Give again only the lines from the line that holds "Given: Switch to the D1 timeframe" to the end of the data, inclusive, omitting all pictures.

☆ ☆ ☆ ☆ ☆ ☆ ☆

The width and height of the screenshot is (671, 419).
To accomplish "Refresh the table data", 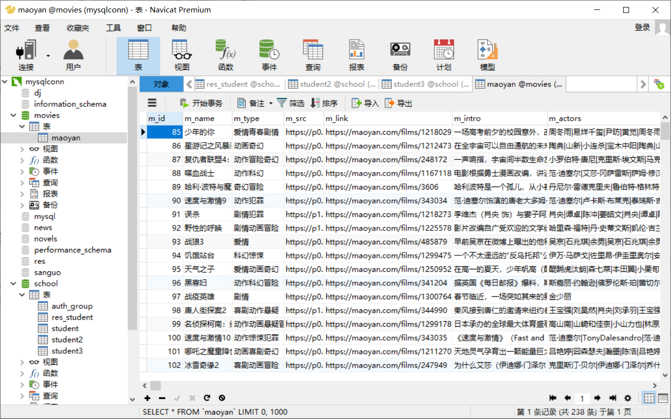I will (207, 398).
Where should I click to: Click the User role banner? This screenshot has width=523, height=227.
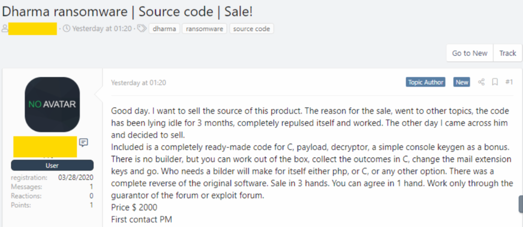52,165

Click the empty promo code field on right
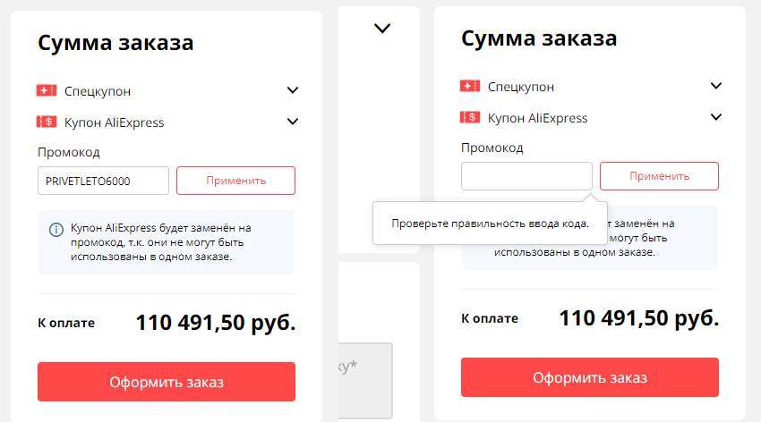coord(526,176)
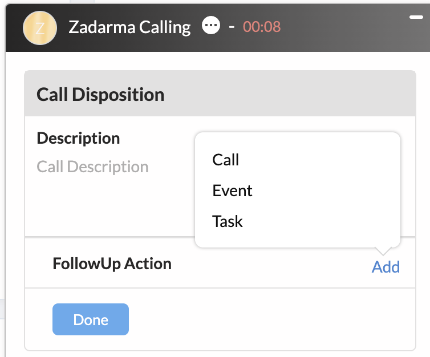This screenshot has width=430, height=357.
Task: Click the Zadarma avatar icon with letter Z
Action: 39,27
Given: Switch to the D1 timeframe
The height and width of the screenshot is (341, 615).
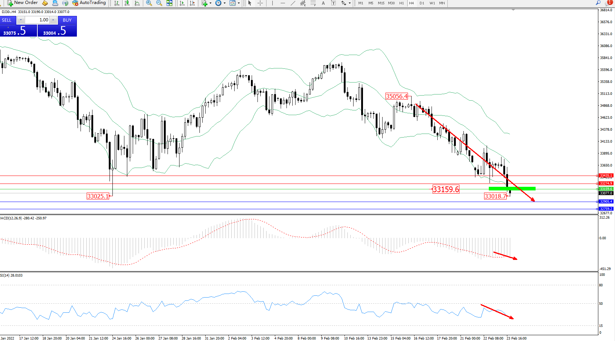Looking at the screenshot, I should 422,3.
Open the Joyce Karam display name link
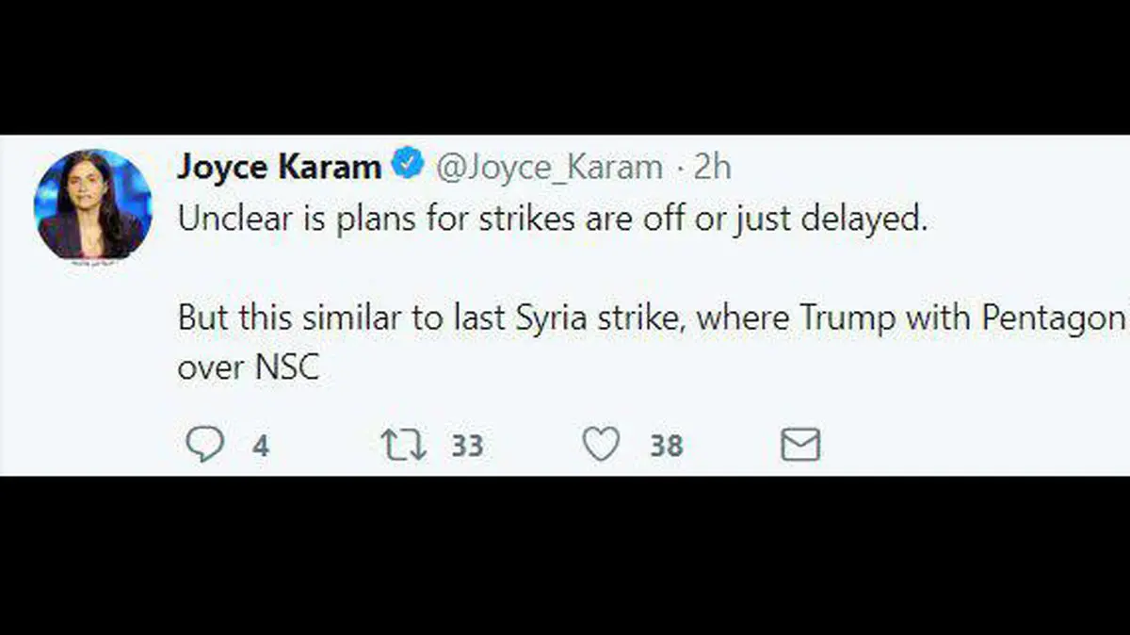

☆ ☆ ☆ ☆ ☆ ☆ ☆

#### [SOLUTION TO THIS PROBLEM]
Given: Switch to the D1 timeframe
The height and width of the screenshot is (341, 615).
Looking at the screenshot, I should 422,3.
Open the Joyce Karam display name link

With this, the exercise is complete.